Currently, state law requires law enforcement to make confiscated guns available for sale to the public. It’s a law supported by backers of gun rights.
However, many police jurisdictions have balked at recirculating those guns, and have stockpiled them in storage closets. The bill would loosen the restriction to allow police to decide whether to sell - or destroy - confiscated guns.
Gun-rights backers oppose the bill, introduced by Senate Democrats.
"If you destroy those firearms, all you’re going to do is put more money in the gun manufacturers' pockets," said Jerry Henry with Georgia Carry. He contends selling the seized guns would give gun buyers an opportunity to buy less expensive firearms for self-defense.

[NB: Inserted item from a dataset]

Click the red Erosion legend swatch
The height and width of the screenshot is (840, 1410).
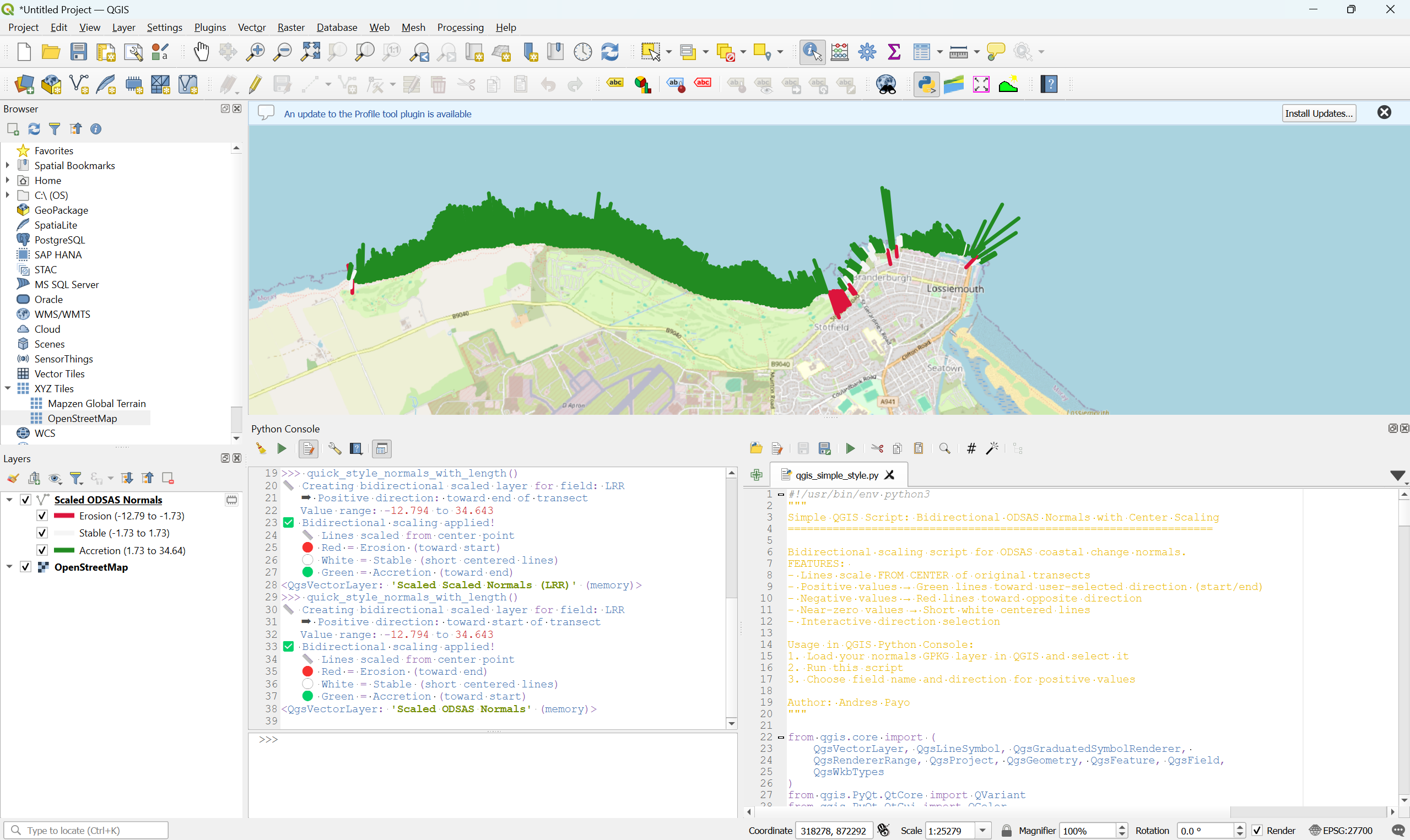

But backers say the concern of some police jurisdictions about releasing seized guns to the public are legitimate.
"The number of firearms certainly is a concern when you look at 40,000 in the US from firearms in 2017," said state Sen. Steve Henson (D-Tucker), the Senate's Democratic leader and a bill co-sponsor. "We have to be concerned about guns in America and the ramifications of so many guns."
Previous efforts to change the same law have gone nowhere in the legislature.